For Your Consideration: 'Take This Waltz'
The "starter marriage," which lasts for five years and ends in divorce generally before children are born, is an actual Generation X phenomenon. Many people are just not getting married, or doing things in unorthodox order (co-habitating, having kids, and then getting married), or they get married early, only to discover that maybe they did not really mean for better or for worse. The goal of Sarah Polley's sometimes absorbing, mostly self-absorbed new film Take This Waltz is to dissect the emotional mechanics of how one starter marriage, not the entire trend, dissolves. This is the young Canadian actress/filmmaker's second feature, after a breakout success in 2007 with Away from Her, which featured Julie Christy also fleeing from a marriage, but as an older woman suffering from Alzheimer's.
Take This Waltz follows a much younger couple, a frustrated writer named Margot (an irresistibly cute Michelle Williams) and her chicken cookbook-writer husband, Lou (a sweet-hearted but somewhat flat Seth Rogen), in their delightfully quirky home in Toronto. On a trip to a historical reenactment theme park, to help her write the boilerplate in the park's publicity materials, she meets Daniel (a smooth Luke Kirby), apparently Toronto's wealthiest, artiest rickshaw driver, who just happens to live across the street from her. Margot loves Lou and loves his loud-mouthed but loving family, and her life seems happy, but for whatever reason, in a tale at least as old as Emma Bovary or Anna Karenina, she cannot stop herself from wondering about what life would be like with Daniel instead of her husband. (It is probably not coincidental that Polley's own first marriage, in 2003 to film editor David Wharnsby, who edited Away from Her, ended in divorce in 2008, although Polley has downplayed the parallels.) Polley's screenplay is witty and does not take sides, although it takes about twenty minutes too long to reach its conclusion.

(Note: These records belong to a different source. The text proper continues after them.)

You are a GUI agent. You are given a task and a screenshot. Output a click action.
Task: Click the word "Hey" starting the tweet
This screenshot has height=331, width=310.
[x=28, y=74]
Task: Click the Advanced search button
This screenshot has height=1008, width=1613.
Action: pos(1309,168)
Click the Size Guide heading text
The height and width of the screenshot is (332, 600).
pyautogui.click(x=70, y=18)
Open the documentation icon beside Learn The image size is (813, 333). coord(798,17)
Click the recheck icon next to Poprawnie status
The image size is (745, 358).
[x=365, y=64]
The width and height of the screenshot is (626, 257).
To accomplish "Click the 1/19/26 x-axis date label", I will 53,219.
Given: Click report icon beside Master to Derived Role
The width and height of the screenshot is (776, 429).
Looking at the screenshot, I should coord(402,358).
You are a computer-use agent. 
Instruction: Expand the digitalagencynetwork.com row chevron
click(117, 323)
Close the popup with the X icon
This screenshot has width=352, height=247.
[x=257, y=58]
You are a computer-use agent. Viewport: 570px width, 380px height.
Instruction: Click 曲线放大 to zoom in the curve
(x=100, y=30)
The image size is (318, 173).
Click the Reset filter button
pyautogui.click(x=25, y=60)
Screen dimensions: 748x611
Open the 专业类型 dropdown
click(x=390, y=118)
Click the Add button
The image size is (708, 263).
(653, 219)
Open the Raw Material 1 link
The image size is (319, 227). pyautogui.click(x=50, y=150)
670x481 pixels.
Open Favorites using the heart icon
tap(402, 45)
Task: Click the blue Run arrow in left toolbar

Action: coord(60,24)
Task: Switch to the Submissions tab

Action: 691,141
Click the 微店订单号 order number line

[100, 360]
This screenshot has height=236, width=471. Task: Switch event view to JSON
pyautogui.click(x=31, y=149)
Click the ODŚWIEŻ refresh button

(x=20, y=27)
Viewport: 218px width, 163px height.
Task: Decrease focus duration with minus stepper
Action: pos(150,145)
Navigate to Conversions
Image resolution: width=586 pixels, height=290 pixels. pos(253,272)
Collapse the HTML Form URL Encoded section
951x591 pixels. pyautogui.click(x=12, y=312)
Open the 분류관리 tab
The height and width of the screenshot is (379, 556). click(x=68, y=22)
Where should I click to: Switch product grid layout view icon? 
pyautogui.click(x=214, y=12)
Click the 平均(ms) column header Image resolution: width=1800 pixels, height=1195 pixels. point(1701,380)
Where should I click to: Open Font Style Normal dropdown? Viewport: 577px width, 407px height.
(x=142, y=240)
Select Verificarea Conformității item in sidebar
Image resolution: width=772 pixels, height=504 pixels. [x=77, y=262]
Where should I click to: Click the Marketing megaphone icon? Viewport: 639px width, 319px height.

Different viewers will likely react in different ways to the crisis of this film and perhaps feel sympathetic toward one of the three characters. All three, however, have their responsibility in the problem. The husband has settled all too quickly into a quietly domestic life: the affectionate baby talk between the couple is a little nauseating in its cuteness, with a funny twist in which they sweetly tell each other ways in which they will hurt each other. The wife, after having the rickshaw driver fall across her path, continues to seek him out, craving the freshness of a new sexual adventure, something a graphic montage of threesomes shows she gets. The other man, to his credit, waits to make his final move on the wife when he learns she is married, but pushes his seduction until their marriage falls apart. They are, in a way, just as helpless in their behavior as Lou's alcoholic sister, played with smirking honesty by comedian Sarah Silverman.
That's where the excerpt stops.